STATED GOAL => Please copy out each line of the material below precisely as it stands, leaving the pictures out.

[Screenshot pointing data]
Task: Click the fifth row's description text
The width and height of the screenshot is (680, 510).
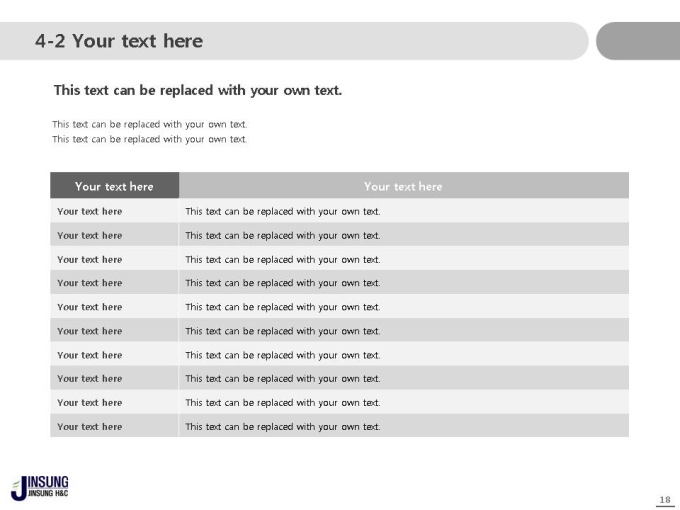Action: tap(283, 307)
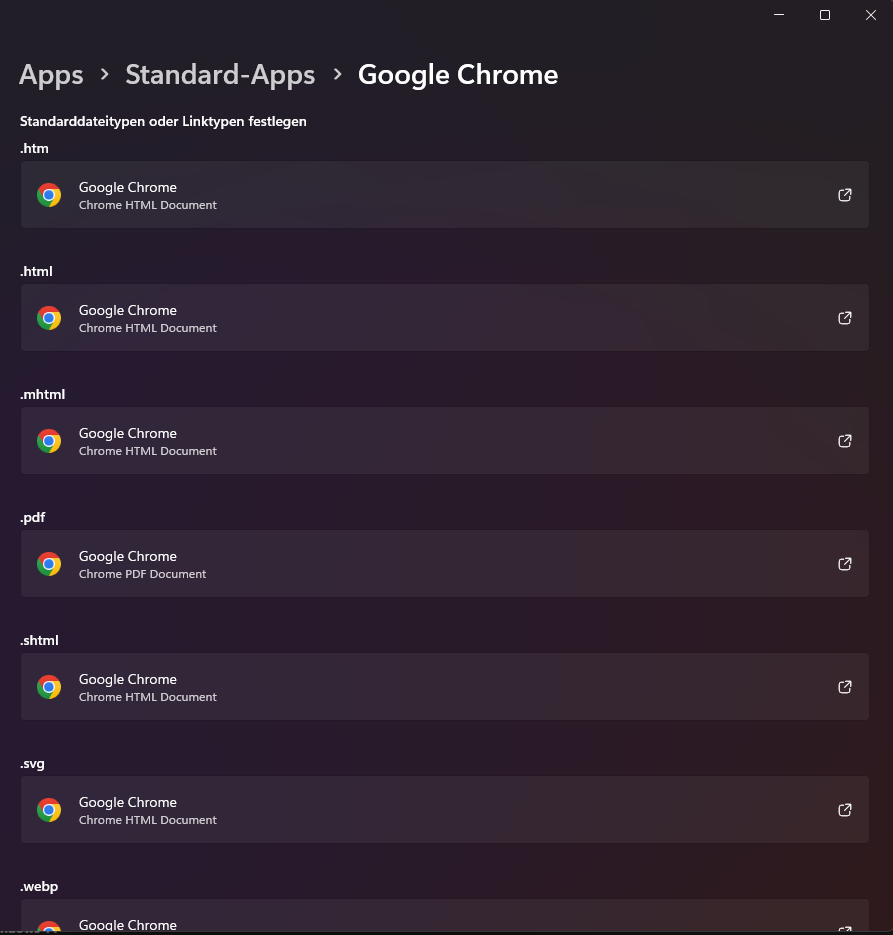Change the default app for .shtml files
Image resolution: width=893 pixels, height=935 pixels.
(x=444, y=687)
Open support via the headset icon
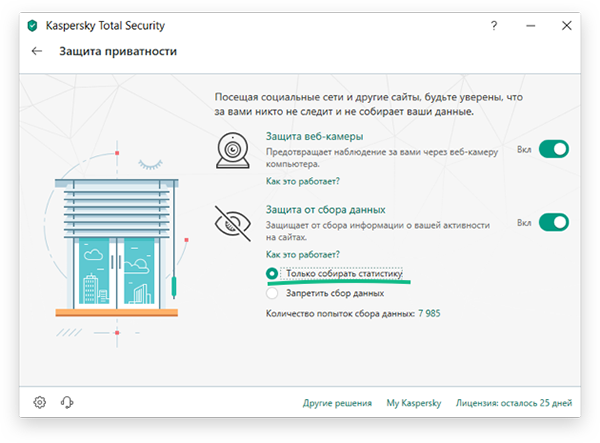 (67, 402)
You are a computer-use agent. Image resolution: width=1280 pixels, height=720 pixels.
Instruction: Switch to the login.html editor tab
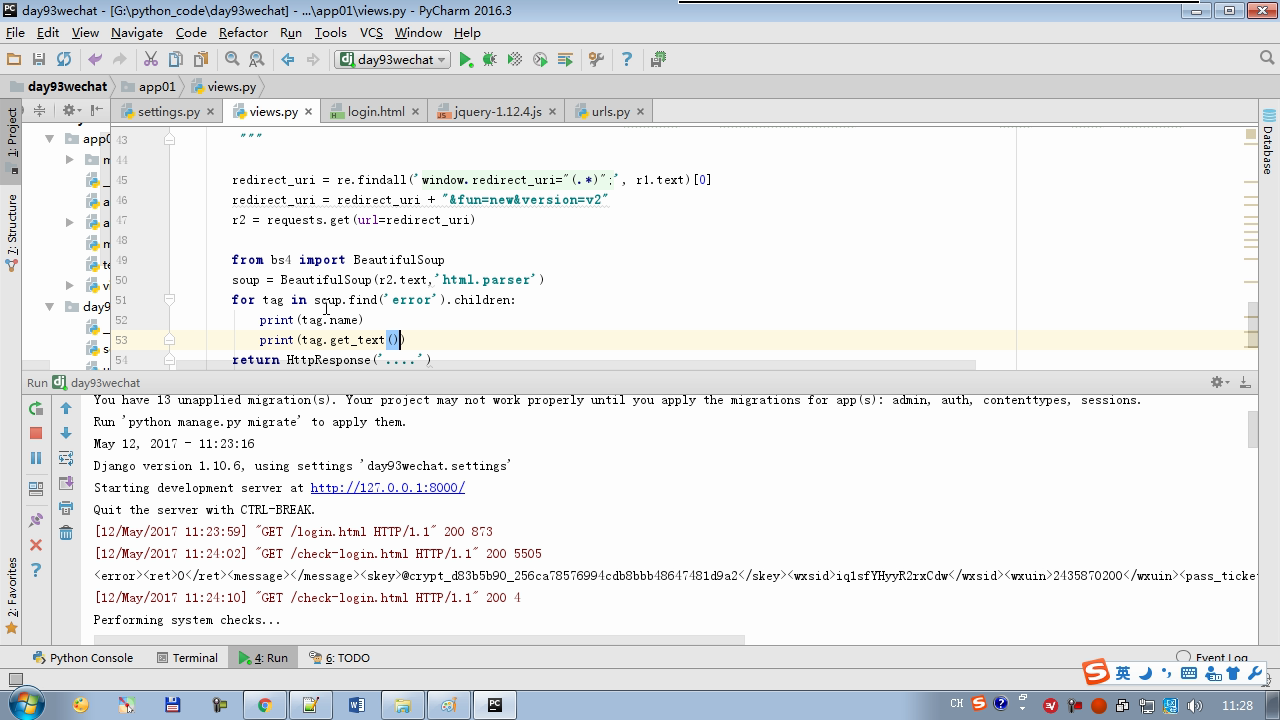tap(375, 111)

SOLUTION TO THIS PROBLEM =>
Task: Click the fifth row's description text
The width and height of the screenshot is (680, 510).
Action: tap(283, 307)
Change the default app for .shtml files
Image resolution: width=893 pixels, height=935 pixels.
(x=444, y=687)
Open support via the headset icon
 (67, 402)
You are a computer-use agent. Image resolution: width=1280 pixels, height=720 pixels.
Instruction: Switch to the login.html editor tab
tap(375, 111)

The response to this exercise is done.